Render the part of the records below that opens with the line containing "Toggle the device toolbar icon" and closes with the line containing "point(12,101)" as a Markdown table. Use the columns Row and Line, give each non-blank line its own numbered row, and include both end lines.

## STORED RECORDS
▽

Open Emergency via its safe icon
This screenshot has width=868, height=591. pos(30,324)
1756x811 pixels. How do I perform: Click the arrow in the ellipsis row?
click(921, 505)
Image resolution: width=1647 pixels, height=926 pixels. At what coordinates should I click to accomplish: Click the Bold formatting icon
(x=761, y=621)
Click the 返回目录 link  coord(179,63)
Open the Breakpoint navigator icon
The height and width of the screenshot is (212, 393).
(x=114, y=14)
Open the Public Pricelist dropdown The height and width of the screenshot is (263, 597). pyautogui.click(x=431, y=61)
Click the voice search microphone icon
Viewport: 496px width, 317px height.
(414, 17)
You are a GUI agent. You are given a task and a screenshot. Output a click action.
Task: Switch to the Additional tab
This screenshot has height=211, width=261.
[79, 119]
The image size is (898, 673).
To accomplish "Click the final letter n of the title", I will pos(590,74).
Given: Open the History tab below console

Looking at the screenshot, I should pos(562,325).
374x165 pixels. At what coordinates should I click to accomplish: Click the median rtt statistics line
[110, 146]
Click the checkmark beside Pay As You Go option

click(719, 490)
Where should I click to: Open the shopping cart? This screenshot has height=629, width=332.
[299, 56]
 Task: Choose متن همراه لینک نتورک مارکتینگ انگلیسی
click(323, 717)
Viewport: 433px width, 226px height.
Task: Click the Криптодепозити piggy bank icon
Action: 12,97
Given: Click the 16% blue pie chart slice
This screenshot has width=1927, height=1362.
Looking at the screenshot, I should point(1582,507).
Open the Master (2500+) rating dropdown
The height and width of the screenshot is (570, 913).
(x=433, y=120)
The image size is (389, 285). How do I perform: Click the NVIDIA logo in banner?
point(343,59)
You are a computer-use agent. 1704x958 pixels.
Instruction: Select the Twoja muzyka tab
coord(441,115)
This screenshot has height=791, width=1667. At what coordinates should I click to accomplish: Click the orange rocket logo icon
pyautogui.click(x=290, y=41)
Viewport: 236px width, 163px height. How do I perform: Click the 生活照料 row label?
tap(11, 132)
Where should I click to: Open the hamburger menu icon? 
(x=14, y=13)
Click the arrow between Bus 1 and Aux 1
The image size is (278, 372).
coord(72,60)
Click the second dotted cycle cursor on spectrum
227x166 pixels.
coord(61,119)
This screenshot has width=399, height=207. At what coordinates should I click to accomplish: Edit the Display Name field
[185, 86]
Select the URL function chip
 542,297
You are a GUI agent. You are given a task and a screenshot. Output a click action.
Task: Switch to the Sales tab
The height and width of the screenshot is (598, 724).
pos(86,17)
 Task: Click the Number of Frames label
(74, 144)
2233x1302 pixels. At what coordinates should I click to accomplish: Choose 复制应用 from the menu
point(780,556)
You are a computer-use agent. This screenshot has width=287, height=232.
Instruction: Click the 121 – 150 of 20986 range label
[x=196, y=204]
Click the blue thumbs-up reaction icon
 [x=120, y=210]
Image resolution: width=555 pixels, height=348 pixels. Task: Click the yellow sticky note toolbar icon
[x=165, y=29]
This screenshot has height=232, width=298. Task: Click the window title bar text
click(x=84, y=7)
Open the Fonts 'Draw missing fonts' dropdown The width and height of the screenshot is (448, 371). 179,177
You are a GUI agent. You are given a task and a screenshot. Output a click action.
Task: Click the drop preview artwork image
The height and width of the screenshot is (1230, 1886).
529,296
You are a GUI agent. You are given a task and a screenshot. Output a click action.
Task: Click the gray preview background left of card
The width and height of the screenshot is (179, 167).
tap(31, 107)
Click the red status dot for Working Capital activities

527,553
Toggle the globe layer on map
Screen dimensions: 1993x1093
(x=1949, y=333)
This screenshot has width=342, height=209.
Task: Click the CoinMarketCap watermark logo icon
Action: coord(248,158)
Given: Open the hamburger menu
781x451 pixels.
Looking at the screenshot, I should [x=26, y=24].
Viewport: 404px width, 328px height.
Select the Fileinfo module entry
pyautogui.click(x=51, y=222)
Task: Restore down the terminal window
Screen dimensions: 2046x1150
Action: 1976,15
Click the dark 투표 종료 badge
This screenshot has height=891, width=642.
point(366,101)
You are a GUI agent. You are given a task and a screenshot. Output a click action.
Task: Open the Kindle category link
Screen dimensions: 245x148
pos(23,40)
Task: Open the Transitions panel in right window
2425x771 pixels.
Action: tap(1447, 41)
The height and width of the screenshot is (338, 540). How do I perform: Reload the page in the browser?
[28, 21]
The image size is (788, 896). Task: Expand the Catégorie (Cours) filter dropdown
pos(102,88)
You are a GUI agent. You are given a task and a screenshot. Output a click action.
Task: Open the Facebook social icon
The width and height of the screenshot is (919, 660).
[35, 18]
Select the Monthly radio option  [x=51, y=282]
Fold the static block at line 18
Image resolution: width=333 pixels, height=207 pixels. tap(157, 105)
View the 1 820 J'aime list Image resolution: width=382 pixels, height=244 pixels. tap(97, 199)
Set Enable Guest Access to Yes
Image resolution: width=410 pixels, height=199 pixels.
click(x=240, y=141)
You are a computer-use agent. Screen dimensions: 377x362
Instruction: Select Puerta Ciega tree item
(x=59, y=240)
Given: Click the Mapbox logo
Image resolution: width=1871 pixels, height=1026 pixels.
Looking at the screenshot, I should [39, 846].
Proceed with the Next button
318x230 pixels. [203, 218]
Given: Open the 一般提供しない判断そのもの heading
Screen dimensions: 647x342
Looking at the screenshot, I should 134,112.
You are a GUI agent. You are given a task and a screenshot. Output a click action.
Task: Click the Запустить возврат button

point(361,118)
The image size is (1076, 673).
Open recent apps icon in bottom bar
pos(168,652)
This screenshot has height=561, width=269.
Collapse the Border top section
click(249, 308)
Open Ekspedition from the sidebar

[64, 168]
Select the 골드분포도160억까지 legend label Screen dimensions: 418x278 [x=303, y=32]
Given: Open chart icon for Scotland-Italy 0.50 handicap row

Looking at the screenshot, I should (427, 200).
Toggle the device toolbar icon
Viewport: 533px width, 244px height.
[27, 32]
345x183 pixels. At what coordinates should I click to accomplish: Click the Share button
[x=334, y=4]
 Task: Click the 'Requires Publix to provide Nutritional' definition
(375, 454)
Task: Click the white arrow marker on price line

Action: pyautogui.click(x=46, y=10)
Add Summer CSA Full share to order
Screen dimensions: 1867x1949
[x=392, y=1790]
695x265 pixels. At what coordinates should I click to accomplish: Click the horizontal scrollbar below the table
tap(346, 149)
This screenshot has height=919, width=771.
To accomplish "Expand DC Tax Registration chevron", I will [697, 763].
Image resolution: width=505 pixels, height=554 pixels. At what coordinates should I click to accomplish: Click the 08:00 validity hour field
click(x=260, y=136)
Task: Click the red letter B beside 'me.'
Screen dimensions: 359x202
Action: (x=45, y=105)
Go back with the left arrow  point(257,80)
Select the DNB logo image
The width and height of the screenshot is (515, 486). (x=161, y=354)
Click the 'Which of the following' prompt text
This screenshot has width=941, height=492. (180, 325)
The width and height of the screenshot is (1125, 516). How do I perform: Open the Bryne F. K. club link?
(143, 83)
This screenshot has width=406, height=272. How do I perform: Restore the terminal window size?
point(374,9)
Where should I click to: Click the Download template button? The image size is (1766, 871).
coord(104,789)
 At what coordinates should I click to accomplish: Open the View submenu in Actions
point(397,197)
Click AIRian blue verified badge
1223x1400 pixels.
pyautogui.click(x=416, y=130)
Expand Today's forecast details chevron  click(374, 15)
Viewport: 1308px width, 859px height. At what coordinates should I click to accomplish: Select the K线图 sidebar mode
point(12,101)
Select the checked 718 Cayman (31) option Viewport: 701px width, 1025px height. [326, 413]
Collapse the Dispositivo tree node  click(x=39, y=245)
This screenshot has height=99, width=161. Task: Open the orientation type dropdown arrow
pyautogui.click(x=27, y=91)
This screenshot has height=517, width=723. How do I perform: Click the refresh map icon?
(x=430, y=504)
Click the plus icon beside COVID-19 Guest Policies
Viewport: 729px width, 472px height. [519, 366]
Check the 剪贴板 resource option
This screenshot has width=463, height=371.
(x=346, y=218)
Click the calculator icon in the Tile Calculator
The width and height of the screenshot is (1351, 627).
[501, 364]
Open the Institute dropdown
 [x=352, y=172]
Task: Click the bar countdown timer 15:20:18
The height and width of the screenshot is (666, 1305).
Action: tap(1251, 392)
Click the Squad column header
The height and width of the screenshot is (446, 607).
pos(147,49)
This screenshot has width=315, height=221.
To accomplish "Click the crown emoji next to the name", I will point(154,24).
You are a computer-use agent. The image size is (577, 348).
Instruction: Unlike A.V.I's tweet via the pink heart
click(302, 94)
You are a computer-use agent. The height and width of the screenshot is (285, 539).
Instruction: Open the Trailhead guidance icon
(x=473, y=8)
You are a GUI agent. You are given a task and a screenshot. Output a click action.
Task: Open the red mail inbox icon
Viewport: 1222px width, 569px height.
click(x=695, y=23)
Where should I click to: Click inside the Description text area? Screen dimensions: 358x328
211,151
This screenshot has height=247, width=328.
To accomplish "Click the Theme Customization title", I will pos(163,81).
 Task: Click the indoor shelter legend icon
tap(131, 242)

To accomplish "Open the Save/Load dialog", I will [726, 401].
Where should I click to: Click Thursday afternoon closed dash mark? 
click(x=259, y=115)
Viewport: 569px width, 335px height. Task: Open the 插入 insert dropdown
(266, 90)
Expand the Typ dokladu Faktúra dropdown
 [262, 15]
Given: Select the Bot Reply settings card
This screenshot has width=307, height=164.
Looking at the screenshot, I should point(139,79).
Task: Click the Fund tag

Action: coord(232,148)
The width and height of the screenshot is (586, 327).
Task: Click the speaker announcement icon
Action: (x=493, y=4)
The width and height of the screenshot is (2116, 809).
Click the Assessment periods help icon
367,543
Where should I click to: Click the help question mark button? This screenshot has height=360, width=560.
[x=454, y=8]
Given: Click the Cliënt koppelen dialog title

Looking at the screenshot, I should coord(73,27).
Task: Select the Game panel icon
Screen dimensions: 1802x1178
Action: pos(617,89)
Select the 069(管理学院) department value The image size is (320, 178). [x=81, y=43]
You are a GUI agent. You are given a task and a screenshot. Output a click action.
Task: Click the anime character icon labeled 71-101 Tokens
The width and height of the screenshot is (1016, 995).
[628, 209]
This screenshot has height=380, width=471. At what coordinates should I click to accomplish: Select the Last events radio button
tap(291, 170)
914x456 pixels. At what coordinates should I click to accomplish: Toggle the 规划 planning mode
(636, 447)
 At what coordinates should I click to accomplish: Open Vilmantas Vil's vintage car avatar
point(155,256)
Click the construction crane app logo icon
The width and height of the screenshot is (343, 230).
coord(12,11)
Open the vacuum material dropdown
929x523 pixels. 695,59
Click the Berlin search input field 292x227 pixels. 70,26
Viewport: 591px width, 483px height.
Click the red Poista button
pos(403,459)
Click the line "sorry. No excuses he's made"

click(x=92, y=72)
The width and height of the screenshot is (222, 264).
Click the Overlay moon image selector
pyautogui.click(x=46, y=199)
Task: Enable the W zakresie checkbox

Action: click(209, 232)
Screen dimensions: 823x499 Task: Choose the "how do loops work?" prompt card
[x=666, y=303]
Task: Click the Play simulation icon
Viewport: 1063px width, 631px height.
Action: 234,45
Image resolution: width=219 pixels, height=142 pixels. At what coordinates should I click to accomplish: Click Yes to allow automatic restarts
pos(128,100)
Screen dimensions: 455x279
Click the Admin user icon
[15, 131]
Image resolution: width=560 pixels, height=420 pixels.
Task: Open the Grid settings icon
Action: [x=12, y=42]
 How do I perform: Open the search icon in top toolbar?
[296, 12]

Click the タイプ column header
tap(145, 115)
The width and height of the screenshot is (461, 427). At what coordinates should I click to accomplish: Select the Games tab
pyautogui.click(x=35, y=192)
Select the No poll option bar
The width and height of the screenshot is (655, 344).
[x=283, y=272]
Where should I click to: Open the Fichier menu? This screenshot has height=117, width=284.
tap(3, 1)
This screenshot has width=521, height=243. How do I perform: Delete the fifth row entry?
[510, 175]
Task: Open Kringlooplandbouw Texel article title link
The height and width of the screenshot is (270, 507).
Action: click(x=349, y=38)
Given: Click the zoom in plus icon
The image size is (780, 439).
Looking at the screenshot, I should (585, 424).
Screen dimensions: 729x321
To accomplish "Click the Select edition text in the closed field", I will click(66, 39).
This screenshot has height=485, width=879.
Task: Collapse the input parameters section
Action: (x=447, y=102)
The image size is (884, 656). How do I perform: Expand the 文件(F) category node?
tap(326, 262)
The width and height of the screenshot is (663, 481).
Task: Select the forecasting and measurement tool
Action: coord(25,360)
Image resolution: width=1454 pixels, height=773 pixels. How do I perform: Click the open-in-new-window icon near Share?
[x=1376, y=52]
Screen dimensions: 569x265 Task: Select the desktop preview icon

△

## RESPONSE TO THIS TASK
| Row | Line |
|---|---|
| 1 | Toggle the device toolbar icon |
| 2 | Viewport: 533px width, 244px height. |
| 3 | [27, 32] |
| 4 | 345x183 pixels. At what coordinates should I click to accomplish: Click the Share button |
| 5 | [x=334, y=4] |
| 6 |  Task: Click the 'Requires Publix to provide Nutritional' definition |
| 7 | (375, 454) |
| 8 | Task: Click the white arrow marker on price line |
| 9 | Action: pyautogui.click(x=46, y=10) |
| 10 | Add Summer CSA Full share to order |
| 11 | Screen dimensions: 1867x1949 |
| 12 | [x=392, y=1790] |
| 13 | 695x265 pixels. At what coordinates should I click to accomplish: Click the horizontal scrollbar below the table |
| 14 | tap(346, 149) |
| 15 | This screenshot has height=919, width=771. |
| 16 | To accomplish "Expand DC Tax Registration chevron", I will [697, 763]. |
| 17 | Image resolution: width=505 pixels, height=554 pixels. At what coordinates should I click to accomplish: Click the 08:00 validity hour field |
| 18 | click(x=260, y=136) |
| 19 | Task: Click the red letter B beside 'me.' |
| 20 | Screen dimensions: 359x202 |
| 21 | Action: (x=45, y=105) |
| 22 | Go back with the left arrow  point(257,80) |
| 23 | Select the DNB logo image |
| 24 | The width and height of the screenshot is (515, 486). (x=161, y=354) |
| 25 | Click the 'Which of the following' prompt text |
| 26 | This screenshot has width=941, height=492. (180, 325) |
| 27 | The width and height of the screenshot is (1125, 516). How do I perform: Open the Bryne F. K. club link? |
| 28 | (143, 83) |
| 29 | This screenshot has width=406, height=272. How do I perform: Restore the terminal window size? |
| 30 | point(374,9) |
| 31 | Where should I click to: Click the Download template button? The image size is (1766, 871). |
| 32 | coord(104,789) |
| 33 |  At what coordinates should I click to accomplish: Open the View submenu in Actions |
| 34 | point(397,197) |
| 35 | Click AIRian blue verified badge |
| 36 | 1223x1400 pixels. |
| 37 | pyautogui.click(x=416, y=130) |
| 38 | Expand Today's forecast details chevron  click(374, 15) |
| 39 | Viewport: 1308px width, 859px height. At what coordinates should I click to accomplish: Select the K线图 sidebar mode |
| 40 | point(12,101) |